When Performance Matters: The Past, the Present, and Future of Consequential Accountability in Public Education

A recent article by Sandy Kress, Stephanie Zechmann, and J. Matthew Schmitten published in the Harvard Journal on Legislation provides a well-researched look at NCLB and other national experiments in consequential accountability. “The “consequential accountability” model of education reform involves creating explicit standards for students, testing against those standards, and assigning consequences to schools for failure to meet those standards. The No Child Left Behind Act of 2001 (“NCLB”) represents the current high watermark of the consequential accountability movement and of federal involvement in education reform. NCLB conditions the receipt of Title I federal education funds on schools implementing consequential accountability systems. The Act is currently up for reauthorization, which presents a valuable opportunity to use lessons learned from past consequential accountability experiments to improve the legislation by strengthening federal accountability policies.
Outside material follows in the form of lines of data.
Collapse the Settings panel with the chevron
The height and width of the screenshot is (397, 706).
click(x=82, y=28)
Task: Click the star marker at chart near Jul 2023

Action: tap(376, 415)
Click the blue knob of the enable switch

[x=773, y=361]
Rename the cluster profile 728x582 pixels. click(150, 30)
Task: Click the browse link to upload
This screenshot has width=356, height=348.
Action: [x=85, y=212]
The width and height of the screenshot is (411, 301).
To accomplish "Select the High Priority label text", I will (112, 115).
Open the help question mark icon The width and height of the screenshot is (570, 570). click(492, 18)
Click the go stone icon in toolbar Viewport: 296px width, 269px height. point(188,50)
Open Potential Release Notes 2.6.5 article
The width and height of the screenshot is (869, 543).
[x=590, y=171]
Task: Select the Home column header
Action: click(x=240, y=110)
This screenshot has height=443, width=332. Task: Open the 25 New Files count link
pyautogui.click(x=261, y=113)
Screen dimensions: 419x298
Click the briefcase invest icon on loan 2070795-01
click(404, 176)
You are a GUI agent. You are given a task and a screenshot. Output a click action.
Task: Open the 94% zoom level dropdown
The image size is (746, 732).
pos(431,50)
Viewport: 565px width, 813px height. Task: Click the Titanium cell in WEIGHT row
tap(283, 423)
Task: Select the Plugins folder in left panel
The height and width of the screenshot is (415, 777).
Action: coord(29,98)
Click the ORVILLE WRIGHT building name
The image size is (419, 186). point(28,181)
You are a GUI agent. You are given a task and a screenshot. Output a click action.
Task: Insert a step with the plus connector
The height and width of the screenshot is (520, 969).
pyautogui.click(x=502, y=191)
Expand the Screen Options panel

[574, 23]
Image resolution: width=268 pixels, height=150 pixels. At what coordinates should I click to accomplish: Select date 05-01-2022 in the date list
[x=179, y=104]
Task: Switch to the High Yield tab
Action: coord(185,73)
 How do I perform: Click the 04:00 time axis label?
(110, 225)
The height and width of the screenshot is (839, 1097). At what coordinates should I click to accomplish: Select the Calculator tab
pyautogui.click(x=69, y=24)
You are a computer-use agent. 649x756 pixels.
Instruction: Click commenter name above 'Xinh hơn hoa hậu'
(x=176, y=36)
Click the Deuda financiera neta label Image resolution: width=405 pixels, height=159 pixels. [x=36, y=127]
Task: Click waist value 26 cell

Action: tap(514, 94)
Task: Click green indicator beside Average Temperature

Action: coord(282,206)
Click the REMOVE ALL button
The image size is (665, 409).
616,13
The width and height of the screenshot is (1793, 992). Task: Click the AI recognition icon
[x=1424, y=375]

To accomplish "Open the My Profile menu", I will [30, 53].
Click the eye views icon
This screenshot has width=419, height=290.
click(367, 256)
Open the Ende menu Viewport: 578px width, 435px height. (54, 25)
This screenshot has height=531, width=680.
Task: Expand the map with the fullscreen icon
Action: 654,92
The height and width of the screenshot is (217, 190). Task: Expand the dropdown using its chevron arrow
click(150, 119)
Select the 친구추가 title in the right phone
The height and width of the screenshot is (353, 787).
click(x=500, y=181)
Toward that end, this Article reviews the evolution of consequential accountability in the United States and argues that this reform model has led to significant gains in student achievement vis-a-vis students at schools without consequential accountability. The Article evaluates different state consequential accountability models and contrasts them with the federal model embodied in NCLB. Finally, the Article offers suggestions for which aspects of NCLB should be maintained, and what improvements would help maximize the effectiveness of consequential accountability in bettering America’s system of public education.”